Expecting any process to run flawlessly the first time that it’s implemented is not realistic, and disaster recovery is no exception. Planning is the first step in successful DR, but testing is also an important piece. The following points are best practices for DR testing.
Establish a core disaster recovery team
Implementing a disaster recovery plan is stressful. Individuals on the DR team should be able to lead under pressure and remain calm while delivering results.
After the team members have been identified, each individual should be cross-trained. In an instance where the entire team cannot make it on-site to implement the recovery strategy, the rest of the team should be able to continue to operate efficiently.
During DR testing, establish scenarios and goals
When testing DR plans, set specific goals for the team in order to evaluate effectiveness – examples include beating a set response time or implementing the plan with zero errors.
In addition, create realistic scenarios to provide for the team. Painting a realistic picture of the problems that could potentially occur help DR team members understand how to respond appropriately in different situations.

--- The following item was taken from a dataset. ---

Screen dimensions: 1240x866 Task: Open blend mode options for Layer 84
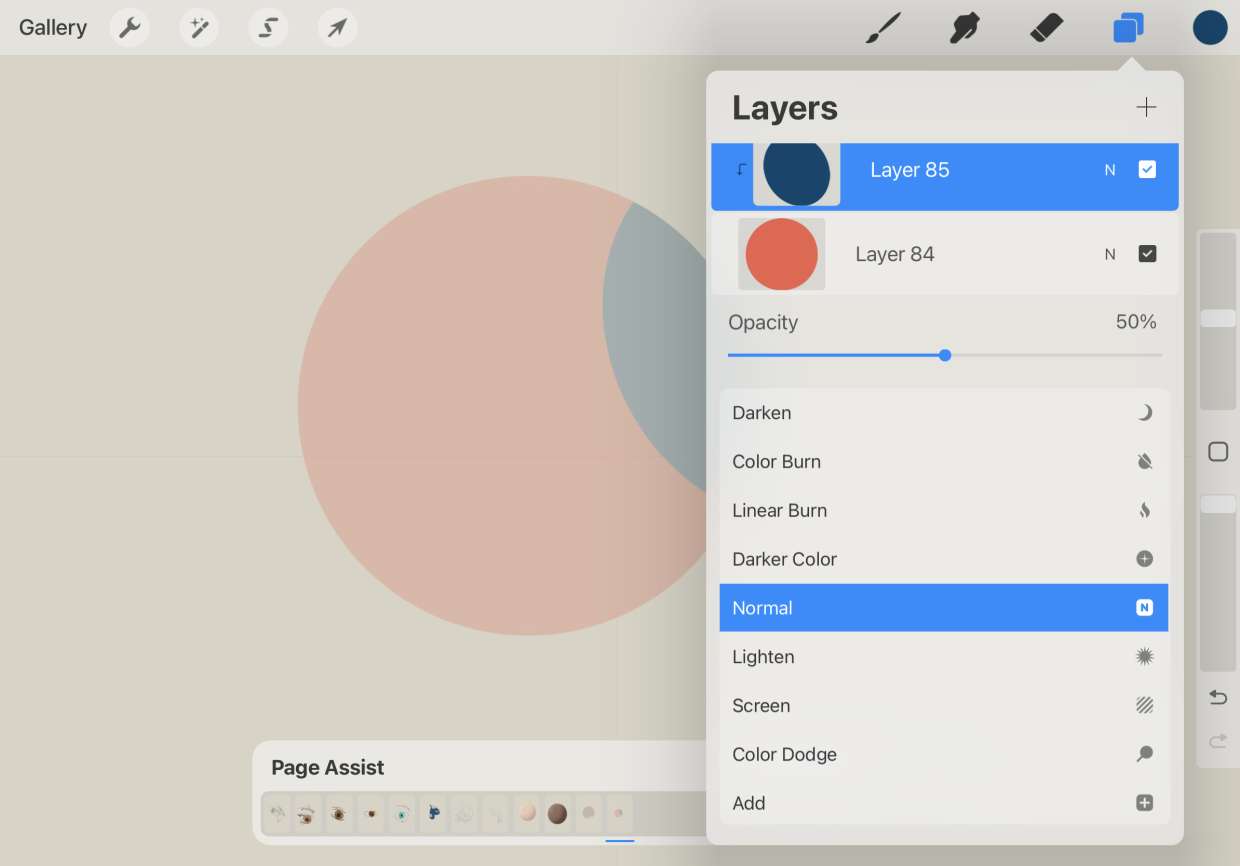pos(1110,254)

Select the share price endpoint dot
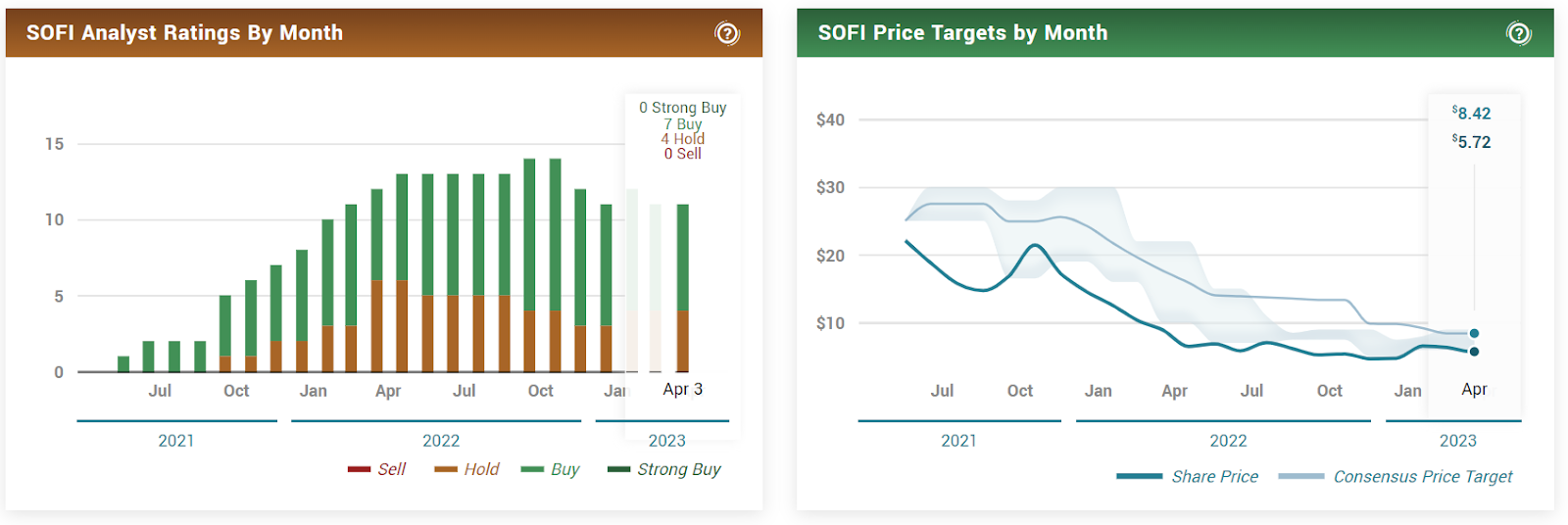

Involve business stakeholders in DR strategy and testing
Stakeholders should always be aware anytime scheduled downtime will occur. They can also provide a unique point of view by providing feedback as services are restored.
After a test is complete, report the success back to the stakeholders. They’ll appreciate seeing the return on the investment in DR planning – and they’ll know what to expect if ever a true disaster strikes.
Practice makes perfect. Learn from mistakes – and keep testing
The goal of DR testing is to understand how to implement a recovery plan during a real disaster. If the tests don’t run as planned, it gives the organization the opportunity to make changes and perfect the process.
DR plans should be tested once per year, at minimum. The more frequently tests are run, the more likely a plan will be implemented without error in a real disaster.